> EXCERPT PROVIDED:
***

Abstract
Background Tumor-specific genomic aberrations are routinely determined by high throughput genomic measurements. It remains unclear though, how complex genome alterations affect molecular networks through changing protein levels, and consequently biochemical states of tumor tissues.
Results Here, we investigated the propagation of genomic effects along the axis of gene expression during prostate cancer progression. For that, we quantified genomic, transcriptomic and proteomic alterations based on 105 prostate samples, consisting of benign prostatic hyperplasia regions and malignant tumors, from 39 prostate cancer patients. Our analysis revealed convergent effects of distinct copy number alterations impacting on common downstream proteins, which are important for establishing the tumor phenotype. We devised a network-based approach that integrates perturbations across different molecular layers, which identified a sub-network consisting of nine genes whose joint activity positively correlated with increasingly aggressive tumor phenotypes and was predictive of recurrence-free survival. Further, our data revealed a wide spectrum of intra-patient network effects, ranging from similar to very distinct alterations on different molecular layers.
Conclusions This study uncovered molecular networks with remarkably convergent alterations across tumor sites and patients, but it also exposed a diversity of network effects: we could not identify a single sub-network that was perturbed in all high-grade tumor regions.
Competing Interest Statement
R.A. holds shares of Biognosys AG, which operates in the field covered by the article. The research groups of R.A. and T.G. are supported by SCIEX, which provides access to prototype instrumentation, and Pressure Biosciences Inc., which provides access to advanced sample preparation instrumentation.

***

> DATA RECORDS:
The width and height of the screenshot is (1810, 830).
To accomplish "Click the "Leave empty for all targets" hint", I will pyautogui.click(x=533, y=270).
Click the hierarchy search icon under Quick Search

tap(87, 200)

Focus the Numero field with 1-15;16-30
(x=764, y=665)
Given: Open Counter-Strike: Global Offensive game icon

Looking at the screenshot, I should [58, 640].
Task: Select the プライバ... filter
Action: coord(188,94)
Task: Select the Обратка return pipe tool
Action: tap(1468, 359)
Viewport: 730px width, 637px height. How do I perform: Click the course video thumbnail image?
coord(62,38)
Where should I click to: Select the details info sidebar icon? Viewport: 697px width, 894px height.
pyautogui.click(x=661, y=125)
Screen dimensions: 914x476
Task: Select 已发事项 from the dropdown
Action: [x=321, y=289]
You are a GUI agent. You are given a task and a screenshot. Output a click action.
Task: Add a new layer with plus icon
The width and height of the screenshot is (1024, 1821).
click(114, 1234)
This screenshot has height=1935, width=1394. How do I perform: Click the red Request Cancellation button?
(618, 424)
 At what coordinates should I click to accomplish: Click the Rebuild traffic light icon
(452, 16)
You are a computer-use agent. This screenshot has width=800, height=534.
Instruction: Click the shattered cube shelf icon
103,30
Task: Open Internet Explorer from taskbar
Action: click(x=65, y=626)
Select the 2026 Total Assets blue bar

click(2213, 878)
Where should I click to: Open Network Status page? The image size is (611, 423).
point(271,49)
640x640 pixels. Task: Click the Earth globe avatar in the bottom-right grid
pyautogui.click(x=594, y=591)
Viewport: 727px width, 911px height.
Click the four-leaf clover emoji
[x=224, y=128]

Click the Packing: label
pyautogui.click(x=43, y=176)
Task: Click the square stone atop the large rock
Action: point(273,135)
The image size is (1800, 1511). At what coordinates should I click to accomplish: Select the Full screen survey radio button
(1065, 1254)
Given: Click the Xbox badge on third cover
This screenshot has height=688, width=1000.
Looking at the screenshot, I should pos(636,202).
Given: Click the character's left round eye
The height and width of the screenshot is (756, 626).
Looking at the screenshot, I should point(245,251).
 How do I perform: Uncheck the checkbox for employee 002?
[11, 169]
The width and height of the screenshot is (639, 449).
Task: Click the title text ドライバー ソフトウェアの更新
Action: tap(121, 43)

***

> EXERCISE: According to the prostate cancer abstract, how many genes make up the sub-network identified by the network-based approach? The listing comes from a different source than the text.

> WRITTEN ANSWER: Nine genes.